■ **About this task**: Give again, word for word, every line below from the one that has "Click the 相互参照 cross-reference icon" through the one that has "The image size is (1456, 816).", both included, and no others.

■ **Data**:
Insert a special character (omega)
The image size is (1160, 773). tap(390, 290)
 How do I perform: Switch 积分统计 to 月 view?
==
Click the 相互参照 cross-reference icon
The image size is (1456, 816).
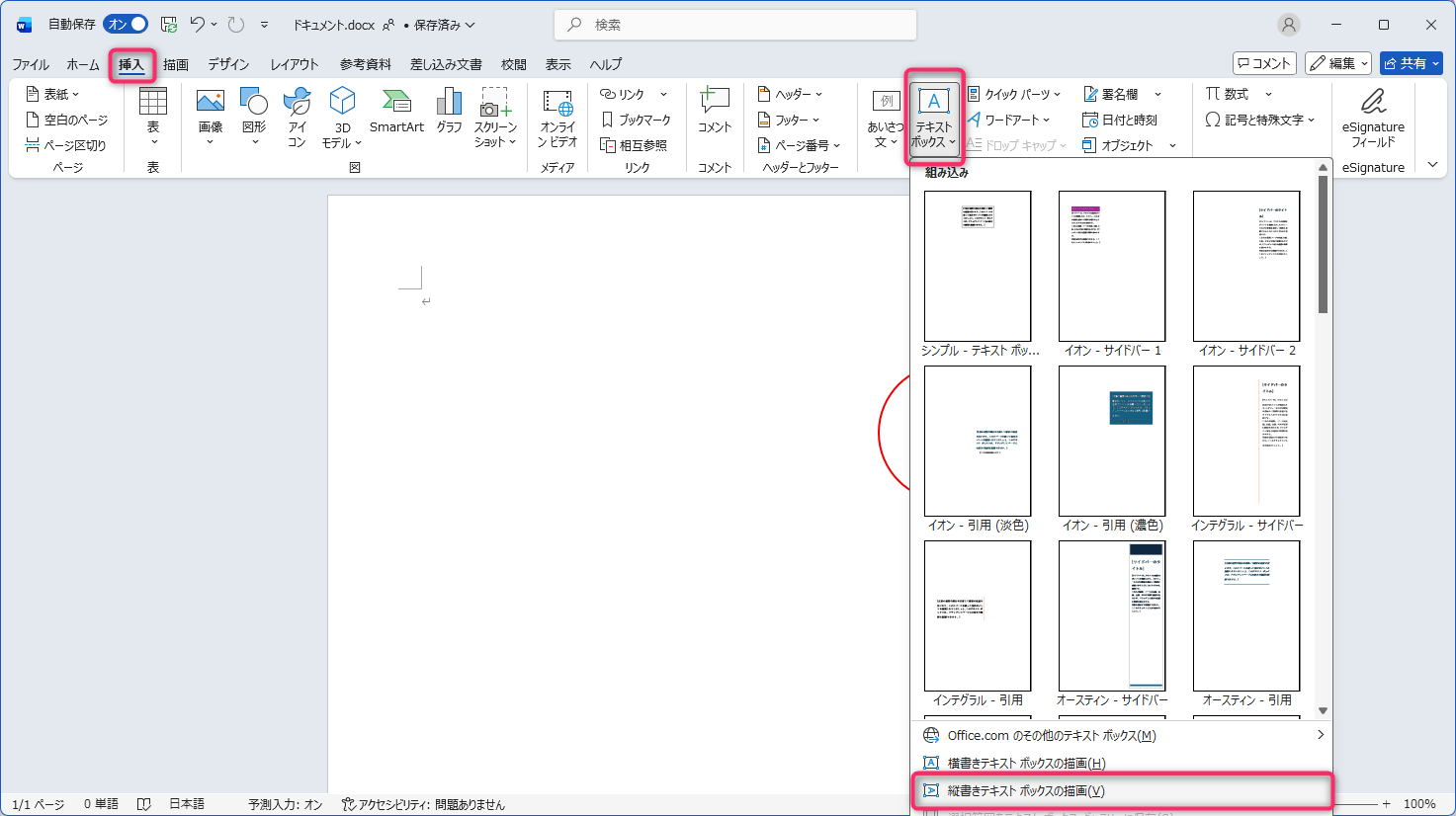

■ **Solution to the problem**:
Click the 相互参照 cross-reference icon
The image size is (1456, 816).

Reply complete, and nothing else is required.